Mount Huffman is not labeled on all maps, though strangely the USGS quad it is on bears its name. Perhaps because of that, it (seemingly) gets little traffic even though it is close to a road and the way up is as easy as Class 2.
There are two main summits, and there is a third subpeak. The two main summits are walkups, but the easiest way up the subpeak, which is also the most striking peak of the complex, looks to be low 5th Class on questionable rock with little opportunities for protection. The day we were there, I got to the base of the pinnacle and wanted to climb it, but it was very windy. That and the lack of apparent protection made me decide to try it another time when conditions are more favorable or I can bring a rope and build a belay anchor.
The westernmost summit is the highpoint. Views of the Chisos Mountains and the surrounding desert are expansive and spectacular.
If you're lucky, you may see a Chisos Black Bear. We saw a small young adult near the lower of the two main summits. It kept on eye on us but never threatened us. Nor did it seem frightened by us.
In Big Bend National Park, drive south on the road into Chisos Basin. Pictures on this page will make it easy to identify the peaks as you drive in. You can park below the peaks at a pullout with an interpretive sign and take an adventurous way to the summit, or you can park at the Lost Mine Trail parking lot (get there before 9 during busy seasons and holidays) and make an easy Class 2 hike to the summit.
We started from the aforementioned pullout and ended at the Lost Mine Trail and then walked back to the lodge. After some desert bushwhacking, we ascended a scree-filled gully. When it became really brushy near the top, we cut off onto rock and started scrambling on exposed Class 4 rock. There could be easier ways and there probably are. Once we were up to the "plateau" above, it was easy hiking. First, we hit the highpoint. Then we contemplated the pinnacle and decided against it, and finally we hiked up to the lower of the two main summits and from there down to Lost Mine Trail parking. Distance to the main summit was 1.5-2 mi with around 1000' of elevation gain.

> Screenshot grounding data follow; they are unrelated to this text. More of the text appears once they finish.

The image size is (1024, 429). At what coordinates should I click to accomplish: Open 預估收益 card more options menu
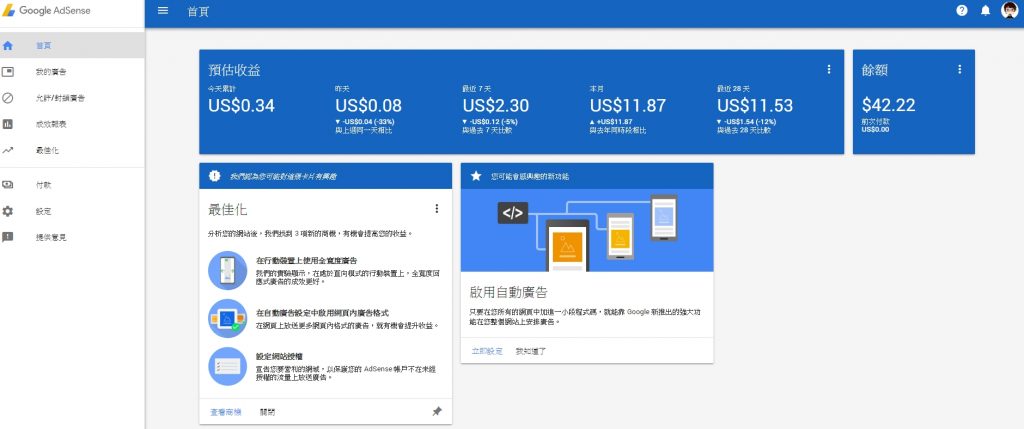click(828, 69)
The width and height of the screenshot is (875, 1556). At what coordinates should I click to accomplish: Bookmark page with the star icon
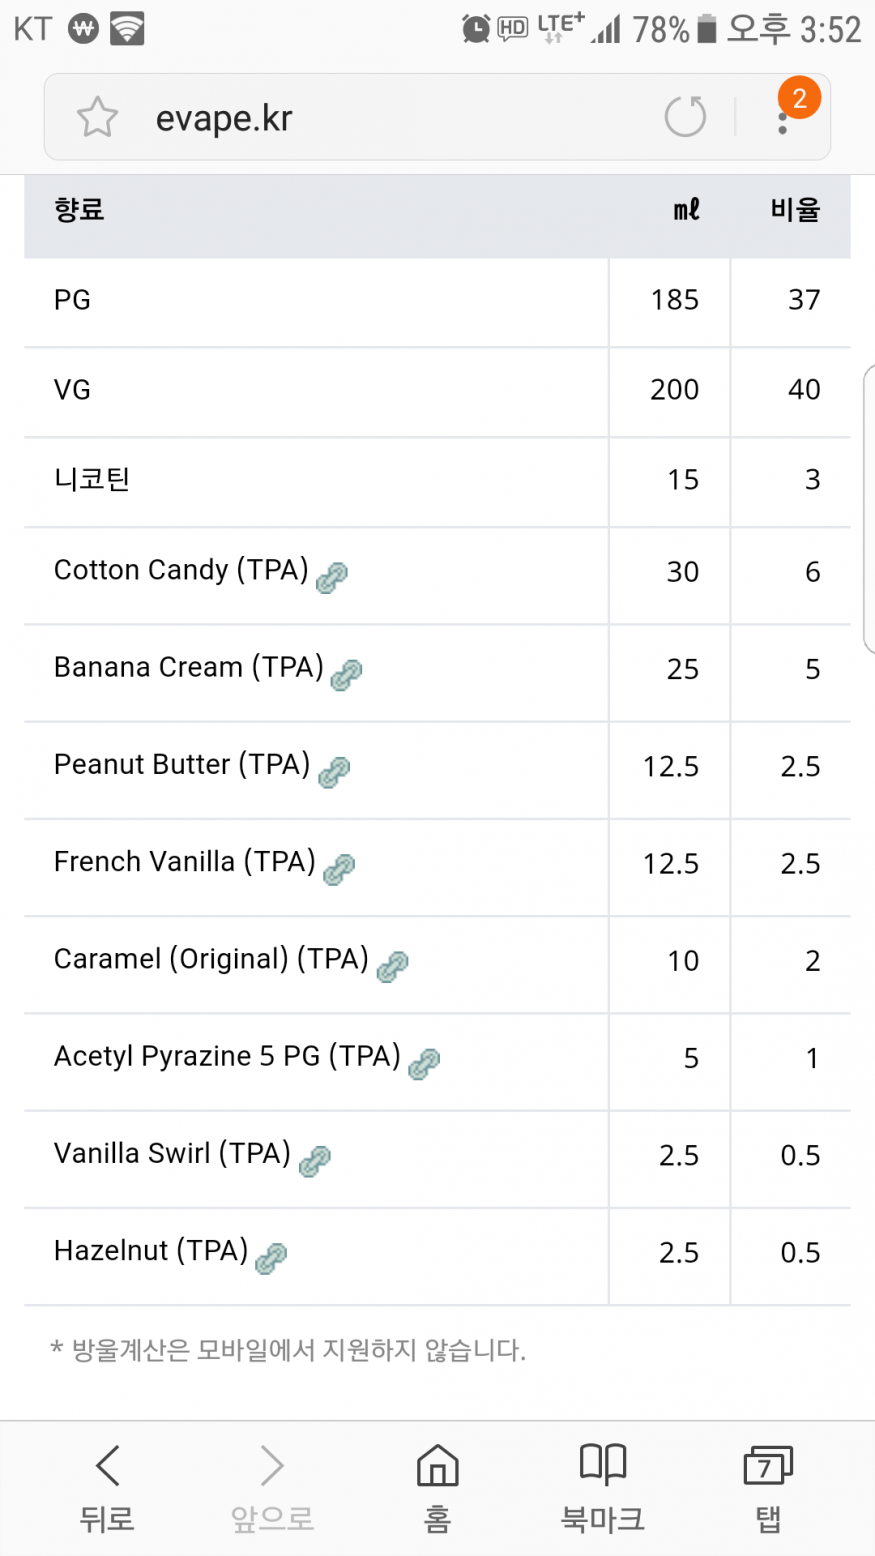(97, 118)
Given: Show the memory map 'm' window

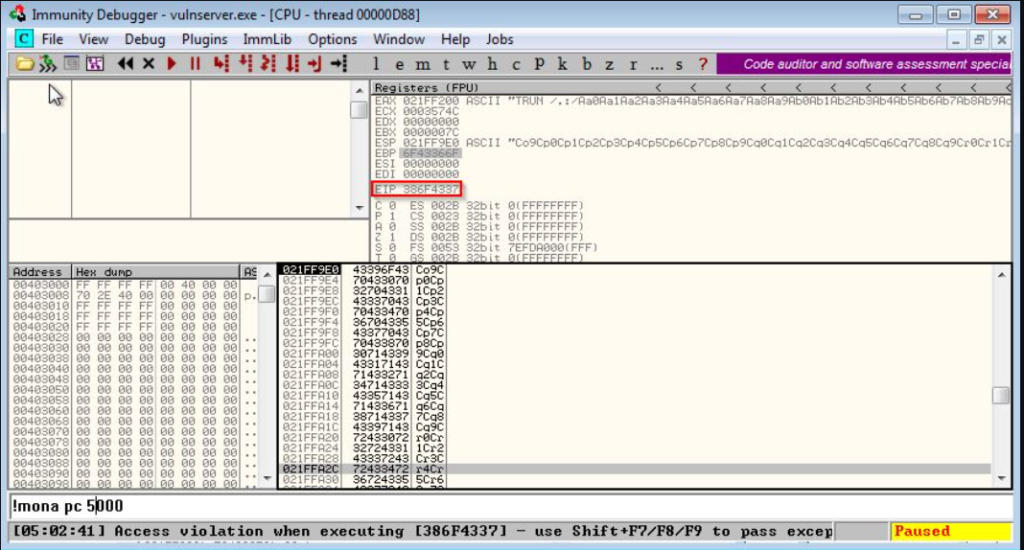Looking at the screenshot, I should (x=422, y=64).
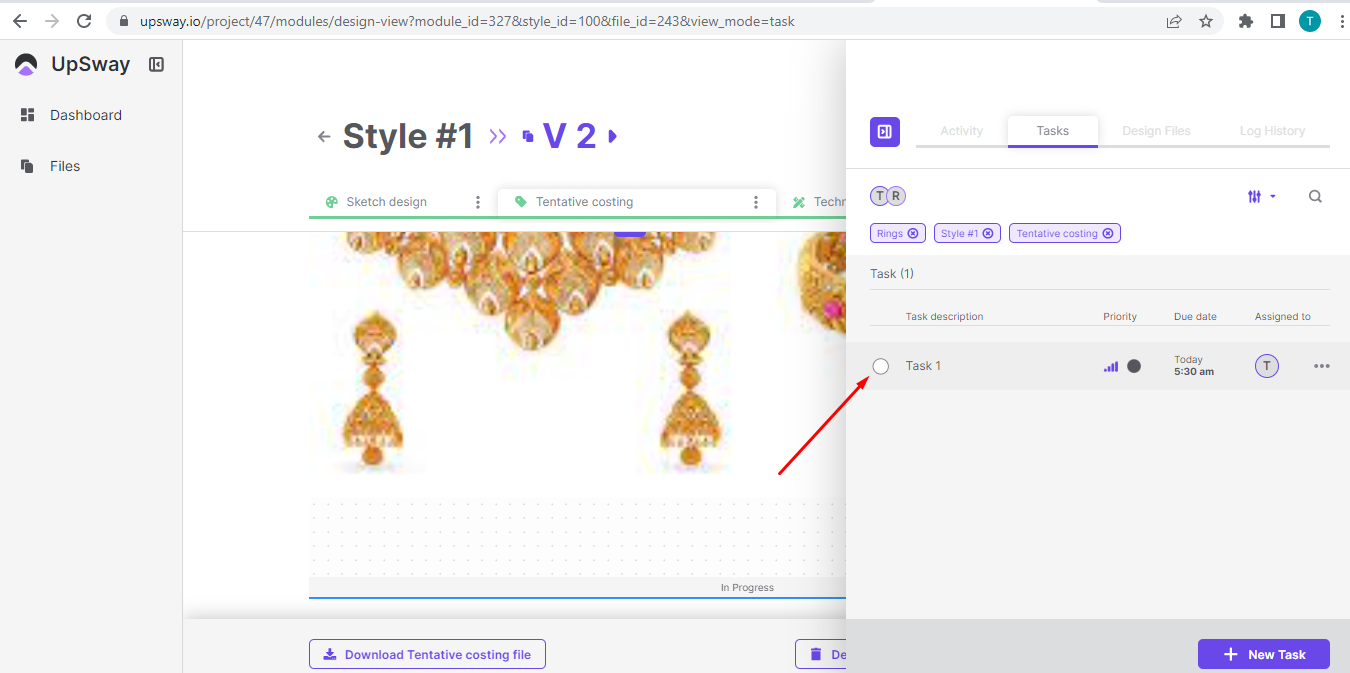Screen dimensions: 1350x673
Task: Open the three-dot menu for Task 1
Action: (1321, 366)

If you go up from Lost Mine Trail parking, you'll shave a few hundred feet of elevation gain without affecting the one-way distance much at all. It took us 15 or 20 minutes to get down from the lower summit.
The park entrance fee is now $30 for a car for a week.

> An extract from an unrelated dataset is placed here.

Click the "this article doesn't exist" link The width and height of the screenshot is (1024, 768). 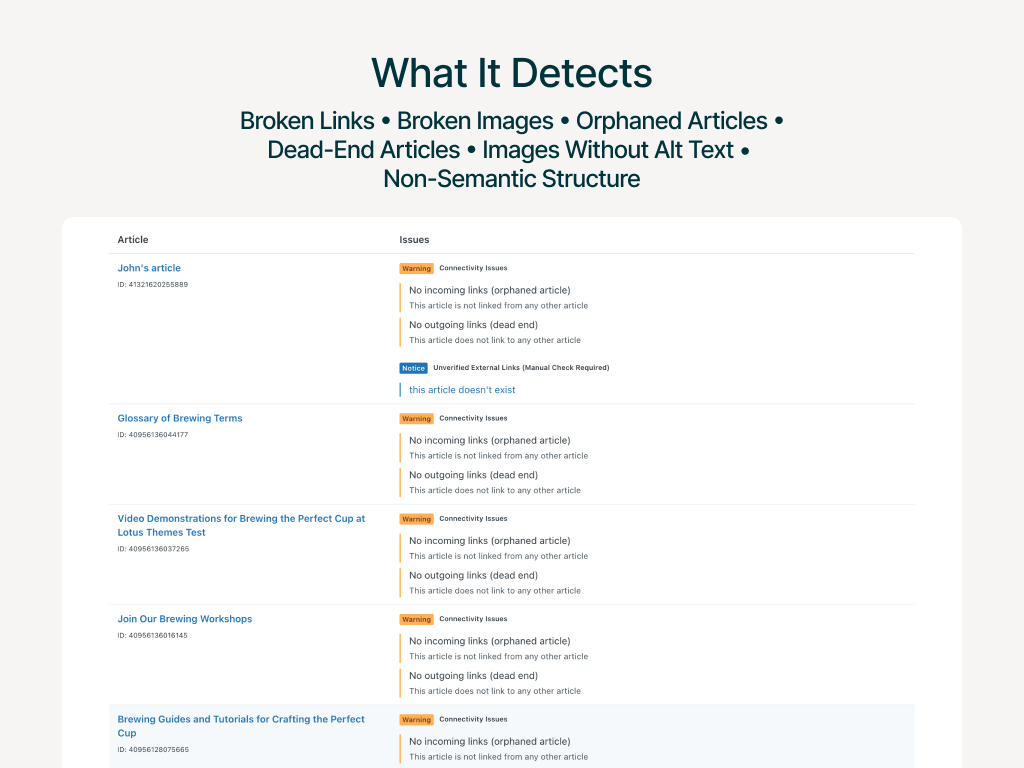pos(462,390)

Spring, fall, and winter. The elevation here makes this the coolest area of the park in summer, but daytime highs are still going to be in the 90s and 100s a lot of the time.
There is a lot of camping at the Chisos Basin Campground nearby. During certain portions of the year, you can reserve spots at recreation.gov, and it's a good idea to do so.
If you're willing to spend the money, the Chisos Mountain Lodge makes for much better accommodations.